Deploying a custom Python machine learning model as an AWS SageMaker endpoint using MLflow

Dec 2, 2020

Alexander Junge

4 minute read

Deploying a trained machine learning model behind a REST API endpoint is an common problem that needs to be solved on the last mile to getting the model into production. The MLflow package provides a nice abstraction layer that makes deployment via AWS SageMaker (or Microsoft Azure ML or Apache Spark UDF) quite easy.

Here follows an example that illustrates how a PyTorch-based pre-trained HuggingFace transformers Extractive Question Answering NLP model can be deployed to an AWS SageMaker endpoint. Note that MLflow provides many additional MLOps features which I will not address here.

Packages and tools required

All code below was developed using Python 3.8 with the following packages:

boto3==1.16.25
mlflow==1.12.0
pandas==1.1.4
torch==1.7.0
transformers==3.5.1

Furthermore, Docker needs to be installed and AWS credentials need to be set up on the host system.

Defining and storing the model as a Python function in MLflow

Let’s first download and store the pre-trained model and its tokenizer locally:

from transformers import AutoTokenizer, AutoModelForQuestionAnswering

pretrained_model = "bert-large-uncased-whole-word-masking-finetuned-squad"

model = AutoModelForQuestionAnswering.from_pretrained(pretrained_model,
  return_dict=True)
model_out_dir = "model_" + pretrained_model
model.save_pretrained(model_out_dir)

tokenizer = AutoTokenizer.from_pretrained(pretrained_model)
tokenizer_out_dir = "tokenizer_" + pretrained_model
tokenizer.save_pretrained(tokenizer_out_dir)

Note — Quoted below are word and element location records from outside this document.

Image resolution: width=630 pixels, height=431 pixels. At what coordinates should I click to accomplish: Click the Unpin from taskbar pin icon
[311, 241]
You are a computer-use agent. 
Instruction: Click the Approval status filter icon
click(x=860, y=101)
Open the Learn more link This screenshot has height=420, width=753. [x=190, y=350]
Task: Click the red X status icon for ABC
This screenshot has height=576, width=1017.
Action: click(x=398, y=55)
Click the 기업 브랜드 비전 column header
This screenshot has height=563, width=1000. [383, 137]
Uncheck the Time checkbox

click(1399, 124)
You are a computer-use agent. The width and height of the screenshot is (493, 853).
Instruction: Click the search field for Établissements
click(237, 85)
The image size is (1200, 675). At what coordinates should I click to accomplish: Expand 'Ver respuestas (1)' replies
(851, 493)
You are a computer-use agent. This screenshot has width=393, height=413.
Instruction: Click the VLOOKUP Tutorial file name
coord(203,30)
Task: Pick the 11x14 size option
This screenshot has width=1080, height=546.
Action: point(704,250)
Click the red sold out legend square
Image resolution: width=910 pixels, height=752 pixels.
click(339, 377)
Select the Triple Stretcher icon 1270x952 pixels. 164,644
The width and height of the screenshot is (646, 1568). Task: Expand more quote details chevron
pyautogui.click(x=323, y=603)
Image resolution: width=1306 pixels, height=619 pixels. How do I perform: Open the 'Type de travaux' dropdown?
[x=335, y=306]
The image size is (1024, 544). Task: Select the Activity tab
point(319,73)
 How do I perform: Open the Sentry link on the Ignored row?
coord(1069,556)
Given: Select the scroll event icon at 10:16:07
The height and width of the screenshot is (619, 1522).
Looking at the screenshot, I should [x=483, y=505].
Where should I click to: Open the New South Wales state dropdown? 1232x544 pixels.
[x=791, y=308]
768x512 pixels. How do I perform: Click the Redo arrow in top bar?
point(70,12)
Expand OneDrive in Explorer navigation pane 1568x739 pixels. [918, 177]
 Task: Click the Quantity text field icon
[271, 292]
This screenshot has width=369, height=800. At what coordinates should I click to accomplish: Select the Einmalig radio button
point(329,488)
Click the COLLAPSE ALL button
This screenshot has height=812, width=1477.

These locally model artifacts will later be passed on to MLflow as a dictionary:

artifacts = {
    "tokenizer_dir": tokenizer_out_dir,
    "model_dir": model_out_dir
}

As a step towards deployment, the model inference logic is now wrapped in a class that inherits from mlflow.pyfunc.PythonModel. There are two functions to implement:

load_context() loads the model artifacts defined above from a PythonModelContext.
predict() runs model inference on the given input and returns the model’s output; here an input pandas DataFrame with column question specifying the query question and column text from which the answer will be extracted is turned into a pandas Series of predicted answers.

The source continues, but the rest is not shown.